The library system's large "unspent savings account" accrued over more than 16 years "insults many taxpayers," he wrote. "And now spending it with zero regard to price is a further insult and jeopardizes the library's future."
"If he's saying we're not fiscally responsible, that's ironic because we're going through his purchasing department," library board Vice Chairman Andrew Duhon said. "We followed their rules."
Library Director Teresa Elberson said there's nothing abnormal about the cost of furnishings for the West Regional Library, which will hold its grand opening May 13.
The library system hired a building consultant to develop a plan that determines how much space is needed for teens, children and adults, and how much seating, furnishings and books are needed for each department, Elberson said. The Scott library had an $8 million budget that included the land, construction, books, furniture and equipment.
Because of its proximity to Interstate 10 and the city of Scott being known as "Where the West Begins," Elberson said the West Regional Library's theme is transportation. The building consultant, keeping within the overall furniture budget, found transportation-themed furniture for the library, she said.
"We don't know how much it costs," Elberson said. "We pick the colors, the furniture styles." Others put together the bid package, which follows state and Lafayette Consolidated Government guidelines, she said.
The booth seating that uses the front of a classic Ford Mustang cost $10,587, but it's the signature piece for the library, Elberson said.

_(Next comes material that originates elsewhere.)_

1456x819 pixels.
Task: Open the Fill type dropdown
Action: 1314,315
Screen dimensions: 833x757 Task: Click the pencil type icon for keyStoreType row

"It's a pretty impressive piece," she said, "and it's going to be in the building forever."
An $8,575 red "tool kit" is actually a custom-made gaming unit with storage space, Elberson said.
Other furniture, she said, is of premium quality to endure repeated use. Upholstery on some furniture in the South Regional Library in Lafayette is wearing out after 10 years.
A Lego table in the main downtown Lafayette library probably cost $4,000, and chairs at the Chenier Center library cost more than $1,000 each, Elberson said.
This isn't the first dispute between Robideaux and the library system's leadership.
Last year, Robideaux opposed plans by the library system to allow drag queens to read stories to children at the main library. The issue polarized the community and drew large crowds to council meetings. Opponents took the issue to federal court. The American Civil Liberties Union intervened, and eventually Drag Queen Story Time was held in a meeting room at the library, not as a sanctioned event of the library.
The library lost one of its revenue sources in 2018 when voters rejected the renewal of a 1.61-mill property tax that generated more than $3 million a year for maintenance, operations and improvements at all Lafayette Parish public libraries. Robideaux drew criticism for remaining silent when a group backed by anonymous financial supporters rallied against the tax renewal.
The library system still receives money from two other property taxes, one to maintain and support the libraries, the other for construction, improvements, maintenance, operations, equipment, books and material.